9.7 Importance of seemingly trivial rules

Some of the fundamental or shortcut rules may seem obvious or unimportant, but are of extreme importance in data science. For instance, the and-idempotence rule    \(\mathsfit{X}\land\mathsfit{X}= \mathsfit{X}\)   effectively asserts that whenever we draw inferences, redundant information or data is automatically counted only once.

This amazing feature saves us from a lot of headaches. Imagine that an AI decision agent at the assembly line has been given the following background information: if an electronic component passes the heating test (\(\mathsfit{h}\)), then its probability of early failure (\(\mathsfit{f}\)) is only 10%:

\[\mathrm{P}(\mathsfit{f}\nonscript\:\vert\nonscript\:\mathopen{} \mathsfit{h}\land \mathsfit{Z}) = 0.1\]

Now let’s say that a new voltage test has also been devised, and if a component passes this test (\(\mathsfit{v}\)) then its probability of early failure is also 10%:

\[\mathrm{P}(\mathsfit{f}\nonscript\:\vert\nonscript\:\mathopen{} \mathsfit{v}\land \mathsfit{Z}) = 0.1\]

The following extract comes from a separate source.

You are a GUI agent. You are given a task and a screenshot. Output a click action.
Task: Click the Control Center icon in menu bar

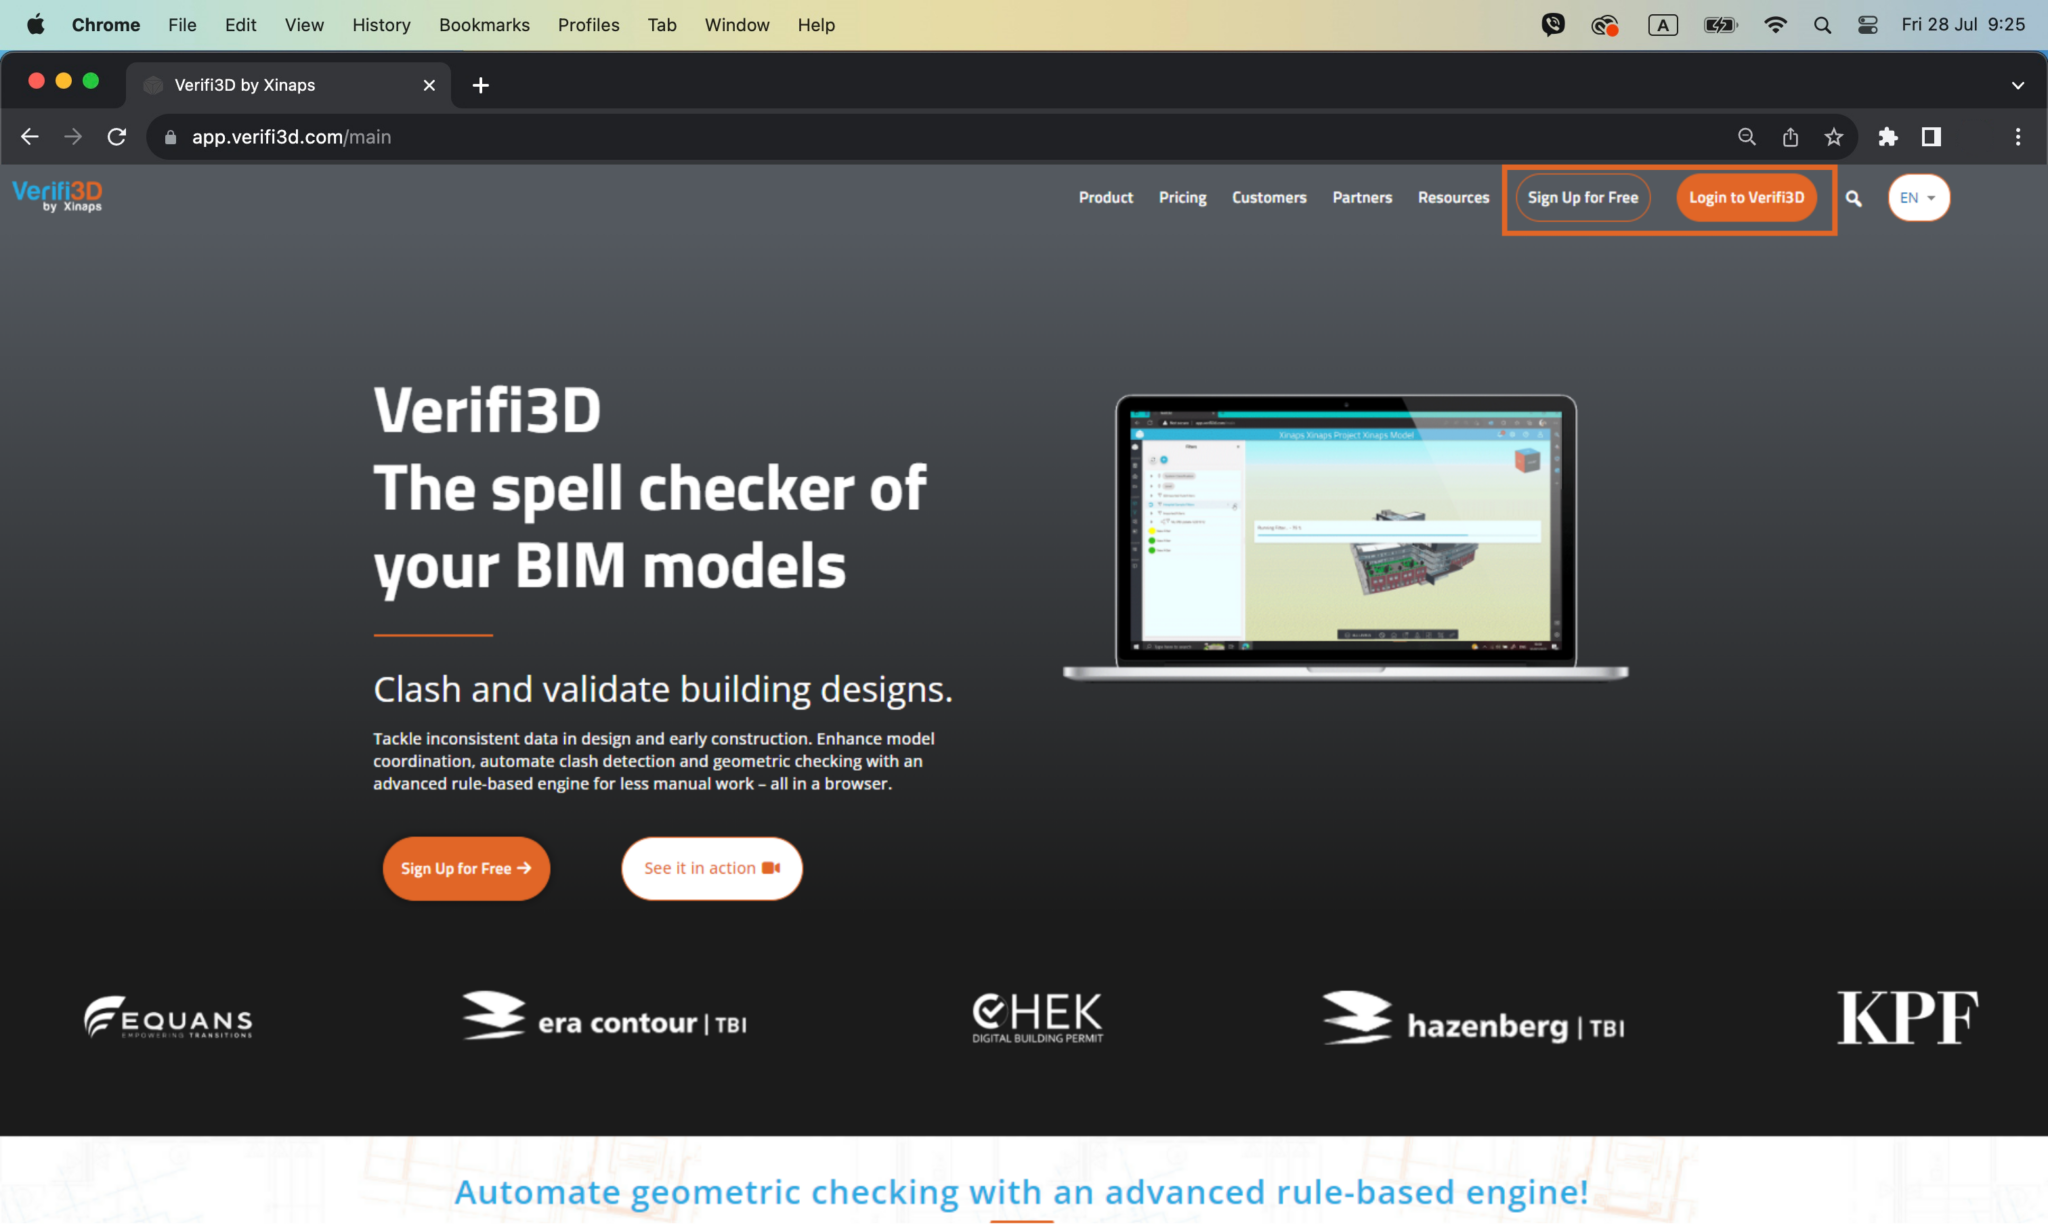pos(1866,24)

However, it is discovered that the voltage test works in exactly the same way as the heating test – they’re basically the same test! \(\mathsfit{v}=\mathsfit{h}\). This means that if an element passes the heating test then it will automatically pass the voltage test, and vice versa (they’re the same test!):2

2 We are assuming that a test, if repeated, will always give the same result.

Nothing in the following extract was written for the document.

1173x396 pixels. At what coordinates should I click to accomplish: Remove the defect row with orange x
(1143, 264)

\[\mathrm{P}(\mathsfit{v}\nonscript\:\vert\nonscript\:\mathopen{} \mathsfit{h}\land \mathsfit{Z}) = 1\]

or equivalently   \(\mathsfit{v}\land \mathsfit{h}= \mathsfit{h}\land \mathsfit{h}= \mathsfit{h}\).

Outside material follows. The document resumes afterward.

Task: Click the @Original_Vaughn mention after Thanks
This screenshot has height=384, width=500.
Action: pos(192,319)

Now suppose that inadvertently we give our AI agent the redundant information that an electronic component has passed the heating test and the voltage test. What will the agent say about the probability of early failure, given this duplicate information? will it count the test twice? Let’s calculate:

\[ \begin{aligned} &\mathrm{P}(\mathsfit{f}\nonscript\:\vert\nonscript\:\mathopen{} \mathsfit{v}\land \mathsfit{h}\land \mathsfit{Z})&& \\[1ex] &\qquad= \frac{\mathrm{P}(\mathsfit{f}\land \mathsfit{v}\nonscript\:\vert\nonscript\:\mathopen{} \mathsfit{h}\land \mathsfit{Z})}{ \mathrm{P}(\mathsfit{v}\nonscript\:\vert\nonscript\:\mathopen{} \mathsfit{h}\land \mathsfit{Z}) } &&\text{\small ∧-rule} \\[1ex] &\qquad= \frac{\mathrm{P}(\mathsfit{f}\land \mathsfit{v}\nonscript\:\vert\nonscript\:\mathopen{} \mathsfit{h}\land \mathsfit{Z})}{1} =\mathrm{P}(\mathsfit{f}\land \mathsfit{v}\nonscript\:\vert\nonscript\:\mathopen{} \mathsfit{h}\land \mathsfit{Z}) &&\text{\small initial probability} \\[1ex] &\qquad= \mathrm{P}(\mathsfit{v}\nonscript\:\vert\nonscript\:\mathopen{} \mathsfit{f}\land \mathsfit{h}\land \mathsfit{Z}) \cdot \mathrm{P}(\mathsfit{f}\nonscript\:\vert\nonscript\:\mathopen{} \mathsfit{h}\land \mathsfit{Z}) &&\text{\small ∧-rule} \\[1ex] &\qquad= 1 \cdot \mathrm{P}(\mathsfit{f}\nonscript\:\vert\nonscript\:\mathopen{} \mathsfit{h}\land \mathsfit{Z}) &&\text{\small truth cannot be altered} \\[1ex] &\qquad= 0.1 &&\text{\small initial probability} \end{aligned} \]

The AI agent, thanks to the truth-rule or equivalently the and-idempotence rule, correctly detected the redundancy of the sentence \(\mathsfit{v}\) (“the element passed the voltage test”) and automatically discarded it.

This feature is of paramount importance in machine learning and data-driven engineering: the “features” that we give as an input to a machine-learning classifier could contain redundancies that we don’t recognize, owing to the complexity of the data space. But if the classifier makes inferences according to the four fundamental rules, it will automatically discard any redundant features.